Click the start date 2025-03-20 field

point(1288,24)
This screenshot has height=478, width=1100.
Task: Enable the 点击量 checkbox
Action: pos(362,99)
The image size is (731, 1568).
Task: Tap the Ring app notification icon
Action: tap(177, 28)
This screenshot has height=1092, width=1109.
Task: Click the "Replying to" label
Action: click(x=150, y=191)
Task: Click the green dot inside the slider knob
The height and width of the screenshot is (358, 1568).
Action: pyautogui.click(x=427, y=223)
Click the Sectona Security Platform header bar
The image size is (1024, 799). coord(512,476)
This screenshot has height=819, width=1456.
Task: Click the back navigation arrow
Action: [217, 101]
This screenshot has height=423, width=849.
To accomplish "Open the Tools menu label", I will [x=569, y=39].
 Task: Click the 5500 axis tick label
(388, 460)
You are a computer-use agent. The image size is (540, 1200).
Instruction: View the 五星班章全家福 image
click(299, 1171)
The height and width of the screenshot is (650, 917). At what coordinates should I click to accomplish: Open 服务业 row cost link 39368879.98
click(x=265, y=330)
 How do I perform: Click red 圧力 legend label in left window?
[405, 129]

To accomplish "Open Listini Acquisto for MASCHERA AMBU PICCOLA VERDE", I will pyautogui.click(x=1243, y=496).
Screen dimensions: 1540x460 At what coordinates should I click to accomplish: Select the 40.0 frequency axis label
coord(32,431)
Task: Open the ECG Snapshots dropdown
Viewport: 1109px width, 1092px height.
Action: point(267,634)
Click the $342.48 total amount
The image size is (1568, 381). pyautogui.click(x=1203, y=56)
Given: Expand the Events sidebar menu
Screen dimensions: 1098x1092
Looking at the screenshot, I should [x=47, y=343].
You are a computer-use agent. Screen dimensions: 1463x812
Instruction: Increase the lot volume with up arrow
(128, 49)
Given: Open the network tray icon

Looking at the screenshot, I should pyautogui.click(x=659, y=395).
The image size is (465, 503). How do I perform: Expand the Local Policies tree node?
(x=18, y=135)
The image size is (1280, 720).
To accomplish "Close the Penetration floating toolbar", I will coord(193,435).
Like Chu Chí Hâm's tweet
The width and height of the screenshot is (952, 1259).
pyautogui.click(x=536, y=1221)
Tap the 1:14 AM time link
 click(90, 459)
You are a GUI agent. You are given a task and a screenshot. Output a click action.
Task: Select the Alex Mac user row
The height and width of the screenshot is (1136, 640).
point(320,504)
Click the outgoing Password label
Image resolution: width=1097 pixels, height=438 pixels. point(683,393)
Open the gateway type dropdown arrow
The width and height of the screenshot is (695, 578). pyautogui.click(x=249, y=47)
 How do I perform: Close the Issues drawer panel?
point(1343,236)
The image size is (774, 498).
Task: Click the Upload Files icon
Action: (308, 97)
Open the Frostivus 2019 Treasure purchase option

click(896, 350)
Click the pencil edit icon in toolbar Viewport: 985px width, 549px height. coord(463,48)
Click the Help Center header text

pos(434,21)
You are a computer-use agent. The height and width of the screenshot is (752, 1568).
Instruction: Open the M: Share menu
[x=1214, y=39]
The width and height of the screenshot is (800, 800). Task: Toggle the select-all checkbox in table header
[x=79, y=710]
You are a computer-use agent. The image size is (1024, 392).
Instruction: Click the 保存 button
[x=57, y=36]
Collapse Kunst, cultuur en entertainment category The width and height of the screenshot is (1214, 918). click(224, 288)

________________

Exercise brief – Every line in the data above that contains the word "will" should be copied.

Response for this exercise –
To accomplish "Open the Tools menu label", I will [x=569, y=39].
To accomplish "Open Listini Acquisto for MASCHERA AMBU PICCOLA VERDE", I will pyautogui.click(x=1243, y=496).
To accomplish "Close the Penetration floating toolbar", I will coord(193,435).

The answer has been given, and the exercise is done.